The license for Spearmint has been changed to GPLv3+ (with additional terms from the Return to Castle Wolfenstein, Wolfenstein: Enemy Territory, and Doom 3 source releases). The reason is to allow code to be included from the previously mentioned games. I dislike the fact that there are additional terms (as I had mentioned before), but the terms themselves don’t bother me. Now that Doom 3 has been released with the same license, it’s less of a concern to me. (I wouldn’t avoid using the Doom 3 engine because of it’s license.)
I’ve added various new system calls to the moding APIs in Spearmint from Return to Castle Wolfenstein and Wolfenstein: Enemy Territory, from various miscellaneous file access (rename, delete) to global fog and water fog support. (I’ve spent to much time with the fog code, but still have some things left…)
In the process of porting features I’ve been look at how things are done, not just porting everything over line for line. Global fog and water fog are programmed quite different in Spearmint, though the actual fog rendering is basically the same. In RTCW and WolfET there is a system call to set the fog, trap_R_SetGlobalFog. It has an option to restore to default global fog and set a linear fade duration.
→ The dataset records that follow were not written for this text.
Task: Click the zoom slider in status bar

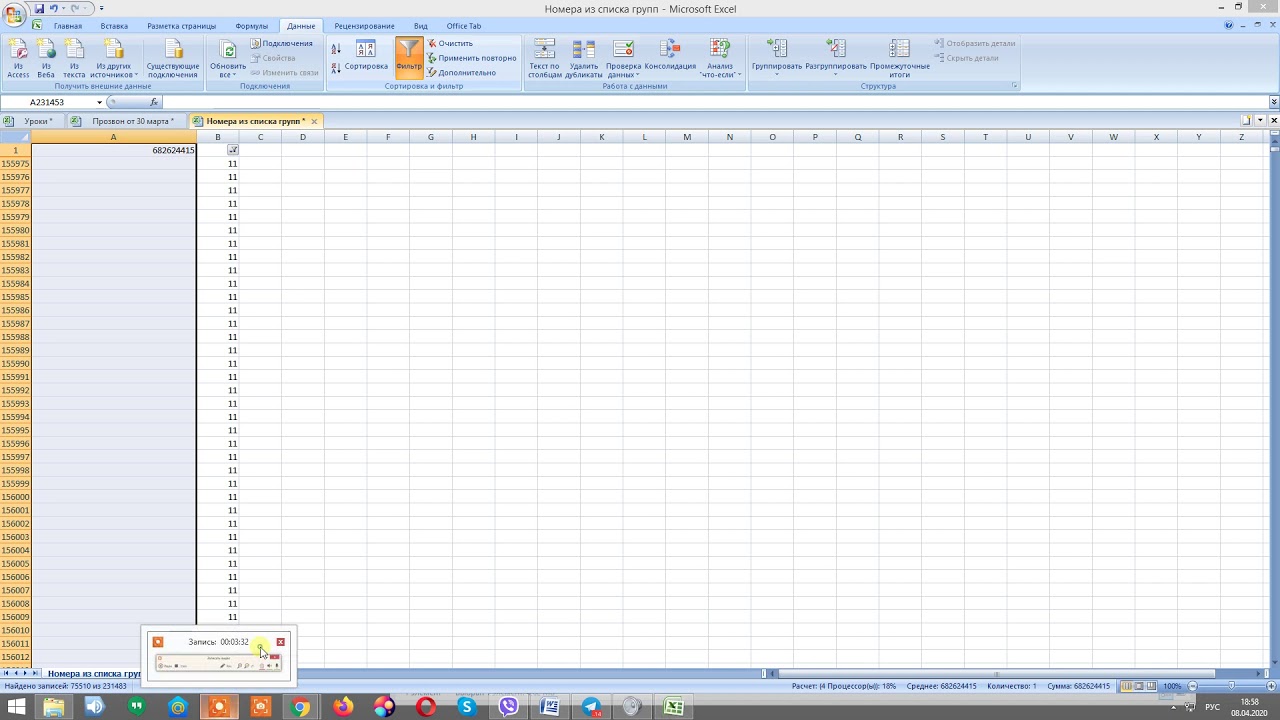Action: 1231,686
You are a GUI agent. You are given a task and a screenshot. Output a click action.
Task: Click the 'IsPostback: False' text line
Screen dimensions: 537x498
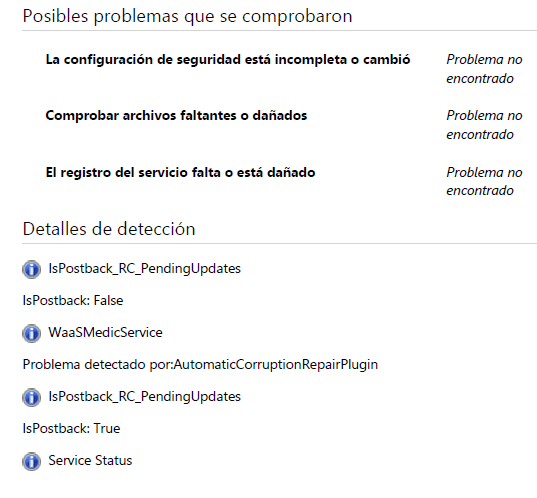click(73, 300)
In Spearmint there is four player splitscreen. I want each player to have separate global fog, so doing it the RTCW/WolfET way wasn’t appealing. Instead I added a trap_R_GetGlobalFog to get the default global fog and pass the fog values in the refdef_t (a data structure that holds info for rendering the viewport).
To make things more confusing, RTCW and WolfET have completely separate global fog methods. I’ve tried to combine them in Spearmint, though the RTCW GL_FOG method is currently broken. WolfET requires the map to be compiled with global fog, Spearmint works around this adding global fog at run time allowing global fog / water fog on any map.
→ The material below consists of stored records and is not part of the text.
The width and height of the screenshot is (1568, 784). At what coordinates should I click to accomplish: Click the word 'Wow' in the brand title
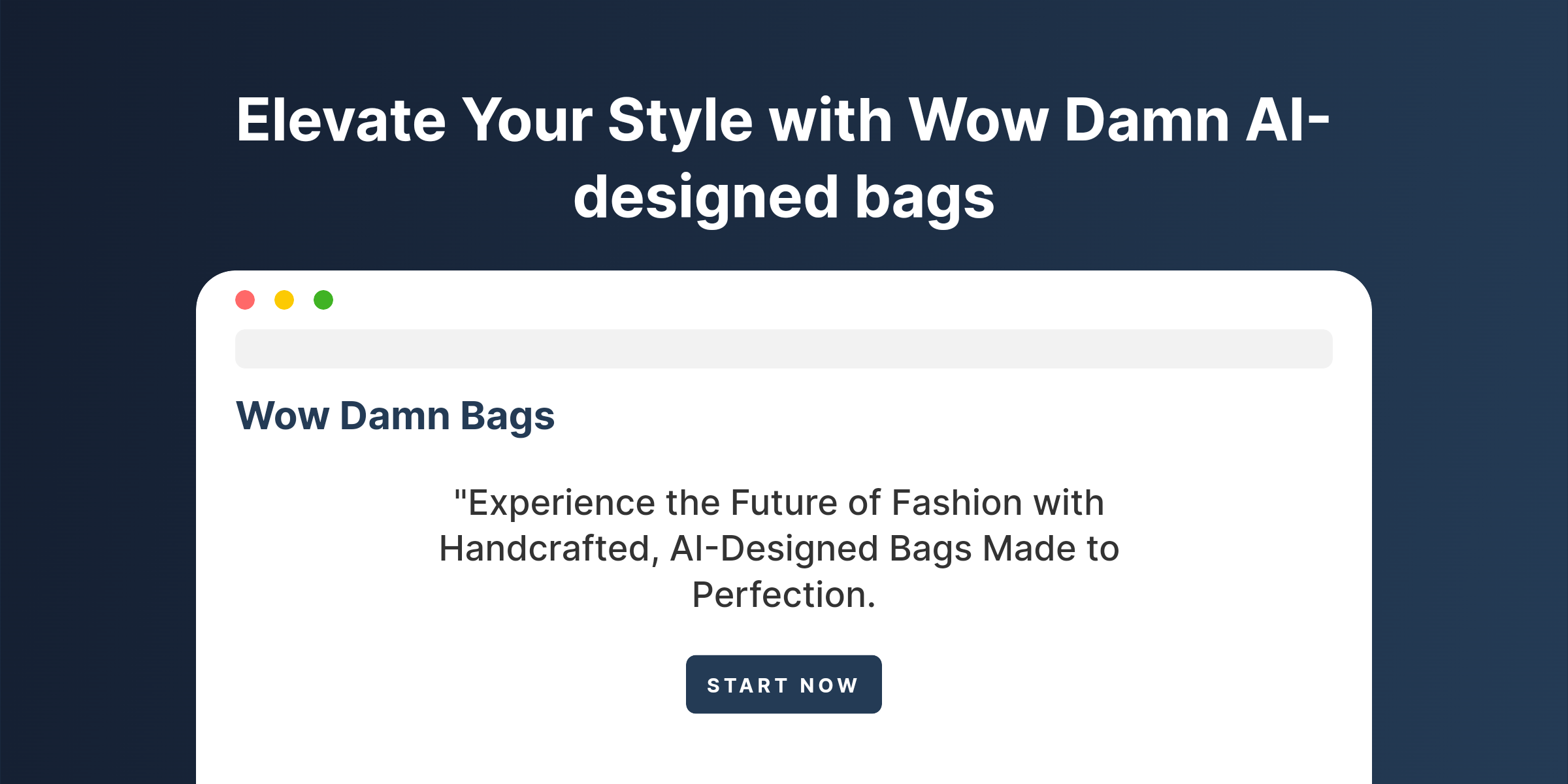tap(283, 417)
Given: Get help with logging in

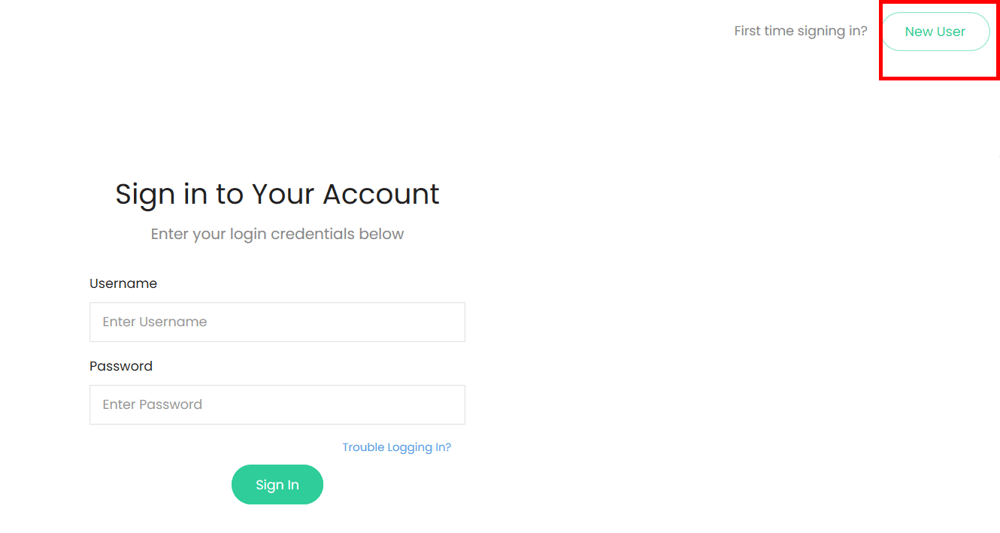Looking at the screenshot, I should tap(396, 447).
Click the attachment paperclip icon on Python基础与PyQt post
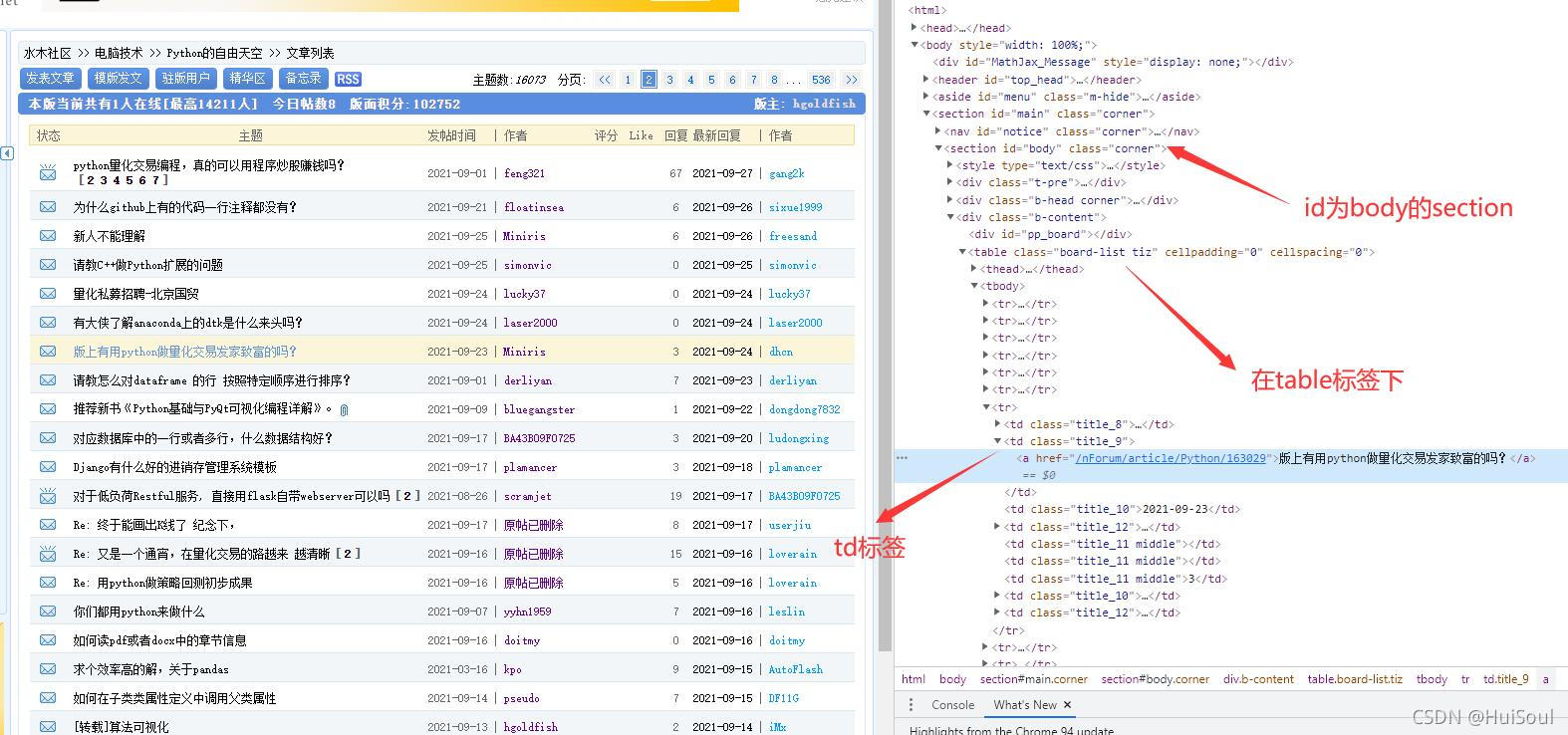The image size is (1568, 735). click(344, 409)
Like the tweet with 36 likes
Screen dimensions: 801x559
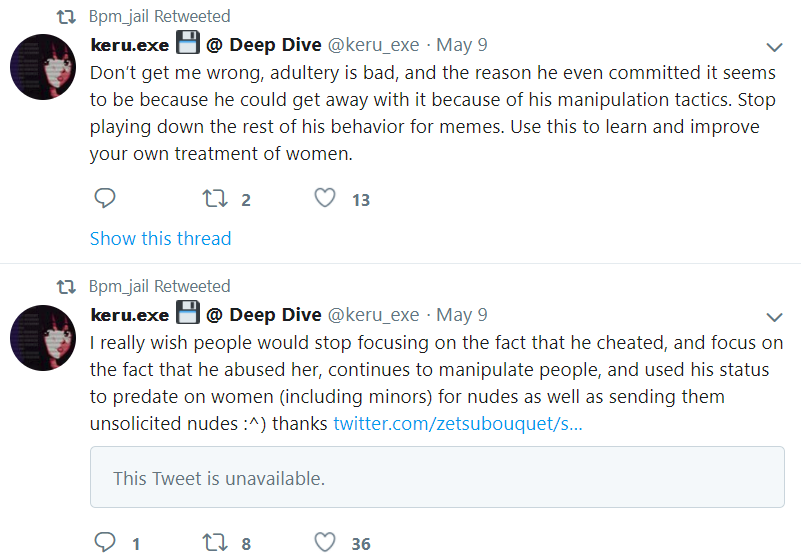pos(325,542)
I fixed a TODO from Return to Castle Wolfenstein, yay! Now “waterfog R G B 0” (where R, G, B are numbers in range 0.0 to 1.0) in a shader uses global fog density / depth for opaque as intended (noted in both the RTCW code and shader files). Spearmint doesn’t just merge the code bases, it aims to provide the same (or improved and/or expanded) features. /end-marketing-campain
I’m planning to have a released version / long term support at some point.
The license for Turtle Arena (development version) source code has been changed to match Spearmint. The Wolf:ET weather effects (present in Turtle Arena 0.4, removed in 0.6) can be readded now without worrying about licensing.
Development has slowed down in the Turtle Arena code repository as I’ve been working on Spearmint lately. I’m thinking about doing a Turtle Arena 0.7 release after I merge all (or just about all) of the Turtle Arena engine changes into Spearmint.
Progress has been made on the game design for Extraordinary Beat X (the successor to Turtle Arena). The four main playable character designs are almost considered done. Though I haven’t thought much about the design in the last few months.
I’ve been thinking about putting together data for a Q3A-like game using Spearmint. Not much to say about it currently.
I fixed various bugs, including player model field of view distortion in widescreen UI and “follow <name>” command not finding clients whose name begins with a number.
Q3Rally is a racing game based on ioquake3. I fixed loading custom license plates (so names on license plates work again) and made the mini map always be top down view (some times the car goes spinning through the air, mini map rolling so you can’t see the map is not cool). Updated it to the latest version of ioquake3 and did some other stuff as well.